A vision for transformed care
Creating the five year forward view for social care
Health and care systems are under unique pressure from falling budgets and rising demand.
Incremental change is not an option. Now is the time to re-build adult community care and health systems from the bottom up. We need to re-shape service interventions – not only around a more individual understanding of people’s needs, but also around the creativity and capacity of individuals and families and leadership within communities. Too often in the past, the potential of people and communities to contribute to better services has been overlooked.
Total transformation must change systems and processes, but first it must change hearts and minds. We need language that we all understand – that enables managers to explore ways to improve services whilst balancing budgets, but also helps people to think about how their communities can flourish. It will be difficult – trust me – but we need to find goals that we can all agree are worth working towards.Clenton Farquharson, person who uses services and Director, Community Navigator Services
Building a ‘good life’
Our vision is for every area to have the difficult, honest and creative local conversations which release ‘stuck’ systems and create space for moving forward together.
These conversations start not with questions about services and budgets, but with
What does a good life look like in this area and what are we all willing to do to achieve it?

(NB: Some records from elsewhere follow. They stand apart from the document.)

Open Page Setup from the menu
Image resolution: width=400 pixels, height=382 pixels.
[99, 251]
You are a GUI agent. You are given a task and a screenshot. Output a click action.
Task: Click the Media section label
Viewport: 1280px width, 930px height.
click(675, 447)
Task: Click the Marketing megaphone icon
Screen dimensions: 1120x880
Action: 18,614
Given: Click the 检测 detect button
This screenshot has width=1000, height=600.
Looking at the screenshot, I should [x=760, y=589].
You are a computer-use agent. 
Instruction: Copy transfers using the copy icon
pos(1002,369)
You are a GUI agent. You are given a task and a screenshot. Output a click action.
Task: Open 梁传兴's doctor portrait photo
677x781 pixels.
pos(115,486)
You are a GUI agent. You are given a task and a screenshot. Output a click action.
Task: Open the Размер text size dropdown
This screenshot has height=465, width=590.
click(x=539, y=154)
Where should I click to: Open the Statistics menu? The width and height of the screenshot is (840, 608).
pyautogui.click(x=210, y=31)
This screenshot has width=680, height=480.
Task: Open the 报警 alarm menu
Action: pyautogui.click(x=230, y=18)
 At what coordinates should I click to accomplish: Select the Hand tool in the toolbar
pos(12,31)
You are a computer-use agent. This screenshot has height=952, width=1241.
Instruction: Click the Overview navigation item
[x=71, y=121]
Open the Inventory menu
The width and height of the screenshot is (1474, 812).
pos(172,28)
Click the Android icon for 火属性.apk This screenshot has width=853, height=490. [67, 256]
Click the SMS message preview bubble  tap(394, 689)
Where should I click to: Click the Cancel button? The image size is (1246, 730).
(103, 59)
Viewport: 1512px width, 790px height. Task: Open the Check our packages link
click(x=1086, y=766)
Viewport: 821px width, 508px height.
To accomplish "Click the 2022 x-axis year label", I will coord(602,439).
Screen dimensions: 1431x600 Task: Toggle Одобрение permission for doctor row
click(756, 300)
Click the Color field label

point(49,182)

This question can lead on to considering the five key ways in which health and care systems try to help older and disabled people build a good life, and the most promising local and national models for transformational change in each.:
- Helping people and families to stay well, connected to others, and resilient when facing health or care needs.
- Supporting people and families who need help to carry on living at home.
- Enabling people with support needs to do enjoyable and meaningful things during the day, or look for work.
- Developing new models of care for adults and older people who need support and a home in their community.
- Equipping people to regain independence following hospital or other forms of health care.
Evidenced and promising models
Models which are currently peripheral in each of these five areas must become the centre of the new system.
We have identified six well-evidenced models, which demonstrate how to combine scarce state resources with the capacity of individuals, families and communities. Local areas can use these models to consider the impact they may have in their own area. They can also enable frontline workers to shape more fulfilling roles and draw more effectively on the voluntary, community and social enterprise sector.
Every local area needs to build its own solutions,but there are also many transferable features which the most promising models have in common. Some models are already wellevidenced and nationally available, like Shared Lives and Age UK’s Living Well service (below).
For promising models which are not yet widely researched, we have produced a logic modelling template (See Developing logic models for promising models). Local areas can use this template to consider the potential risks of incremental investment based on emerging evidence. This is not a model for time-limited pilots, but for investments which start small and plan to scale up what works, transferring resources from less cost-effective services.
Re-imagining health and care
If we can work with a number of local areas to re-imagine social care and develop costed models which feel like a better and more sustainable system, we have the opportunity to build a national case for investment. This could be the missing piece in the Five Year Forward View for the NHS and a significant step towards integration which works for and with people, families and communities, combining their capacity with the resources, expertise and backup of health and care services. This draws on the first three of five principles outlined by the Realising the Value partnership:
- Implement person- and community-centred ways of working across the system, using the best available tools and evidence.
- Develop a simplified outcomes framework, focused on what matters to people.
- Continue to learn by doing, alongside further research.